INFO: Elapsed time: 1284.415s, Critical Path: 108.17s
INFO: 6623 processes: 3577 internal, 3046 local.
FAILED: Build did NOT complete successfully
make: *** [Makefile:26: /home/dave/.cache/xla/0.7.1/cache/build/xla_extension-aarch64-linux-gnu-cuda.tar.gz] Error 1

How can I pass the --verbose_failures flag as the XLA build suggests so that I can get more info? This build is triggered via mix test/compile, so not sure how I can pass args to a dependencies build.

BTW the docker build method uses cuda 10.2

Oh the images in the nx/exla repo hasn’t been updated, we actually no longer support cuda 10.2.

even though the cuda version the host is running is 11.8

FTR in case you run computation in a container, I believe the host cuda version doesn’t matter, the one in the container is used (i.e. the cuda/cudnn libraries).
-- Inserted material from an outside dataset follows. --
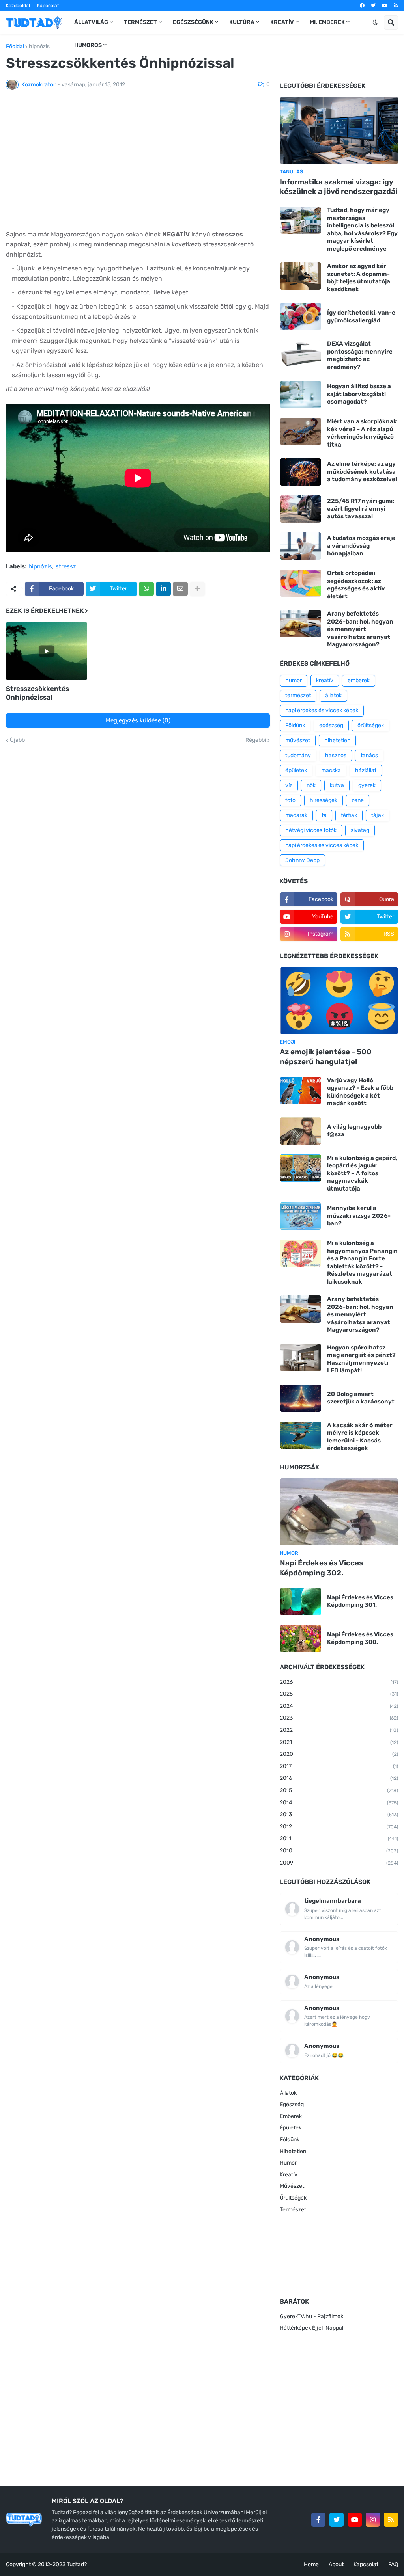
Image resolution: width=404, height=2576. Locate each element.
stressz (66, 567)
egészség (331, 725)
Building (via mix test) on main branch now gives this error.

Actually, I’ve just realised that on nx/exla main we already bumped the requirement to CUDA 12 (to be more precise, the relevant packages is actually elixir-nx/xla). Is there a reason you can’t use CUDA 12? If so, you could try nx/exla 0.7.2 (the latest released version).